There is also no other pandemic of this scope to draw comparisons from except for the Spanish flu, which infected almost 27% of the world population, killing at least 50 million people, said Dr. Michael Gardner, vice dean of clinical affairs at UNLV School of Medicine.

He added that the high mortality rate of health care workers at that time is an important lesson — we need to protect the individuals on the front lines, making sure they receive priority on medical supplies and care because they are our first line of defense.

Even with those lessons, the Spanish flu happened more than 100 years ago, before doctors even knew what viruses were, Labus said.

“They couldn’t do the testing that we could do now,” he added. “The world was also connected differently so you could actually watch the virus in 1918 move across the country from city to city over the course of a couple weeks. Here, with a well-connected population around the world, it spreads very differently.”

It’s also still not clear how immunity works once someone does recover from COVID-19.

“Usually at the very least, you get several months of protection after an illness because if your immune system didn’t work at all, you would never recover,” Labus said. “The problem is right now we don’t know if recovery will provide long-term immunity or not.”

Working with these unknowns is part of the territory when you study viruses, Labus said, and the most honest answer he can give to questions related COVID-19 is “I don’t know.”

No matter how unprecedented, it’s unfortunately something that doesn’t surprise those in the epidemiology field.

“We always knew it was a remote possibility, but it was still in the realm of things that could happen,” Labus said.

In preparation for such an event, Southern Nevada Health District ran pandemic drills in the past that included what to do if the city is quarantined and how to get ventilators from the Centers for Disease Control and Prevention’s Strategic National Stockpile, but having to live this scenario is a completely different story.

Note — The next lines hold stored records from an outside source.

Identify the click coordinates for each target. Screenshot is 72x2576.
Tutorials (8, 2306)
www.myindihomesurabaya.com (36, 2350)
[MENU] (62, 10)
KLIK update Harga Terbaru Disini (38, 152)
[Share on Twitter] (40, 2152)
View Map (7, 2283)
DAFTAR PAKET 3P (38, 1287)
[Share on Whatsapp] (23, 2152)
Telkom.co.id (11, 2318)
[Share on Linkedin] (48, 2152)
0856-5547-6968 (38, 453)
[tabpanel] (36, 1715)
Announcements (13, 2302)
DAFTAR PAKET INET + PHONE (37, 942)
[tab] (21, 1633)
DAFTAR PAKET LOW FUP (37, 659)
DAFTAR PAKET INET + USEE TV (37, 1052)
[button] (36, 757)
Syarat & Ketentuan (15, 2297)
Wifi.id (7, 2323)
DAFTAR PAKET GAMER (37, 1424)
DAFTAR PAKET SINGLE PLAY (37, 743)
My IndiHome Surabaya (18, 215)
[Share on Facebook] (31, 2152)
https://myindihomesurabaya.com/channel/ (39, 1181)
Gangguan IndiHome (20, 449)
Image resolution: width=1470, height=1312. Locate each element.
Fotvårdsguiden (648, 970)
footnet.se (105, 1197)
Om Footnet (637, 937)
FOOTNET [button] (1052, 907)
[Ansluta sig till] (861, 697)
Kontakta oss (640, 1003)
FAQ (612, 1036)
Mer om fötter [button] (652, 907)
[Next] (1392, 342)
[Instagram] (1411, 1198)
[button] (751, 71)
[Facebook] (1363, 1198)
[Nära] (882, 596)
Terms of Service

"You can't fully practice something like this ... but we've worked through things to see what gaps are there in the system to fill them," Labus said.

The most important thing people can do right now is listen to the governor and "Stay home for Nevada."

“We’ve canceled all these events, we’ve told people to work from home, but if you look at the streets, there are still lots of people going about their day-to-day lives,” Labus said. “It’s important to look at these things as not just a risk to yourselves, but a risk to the community.”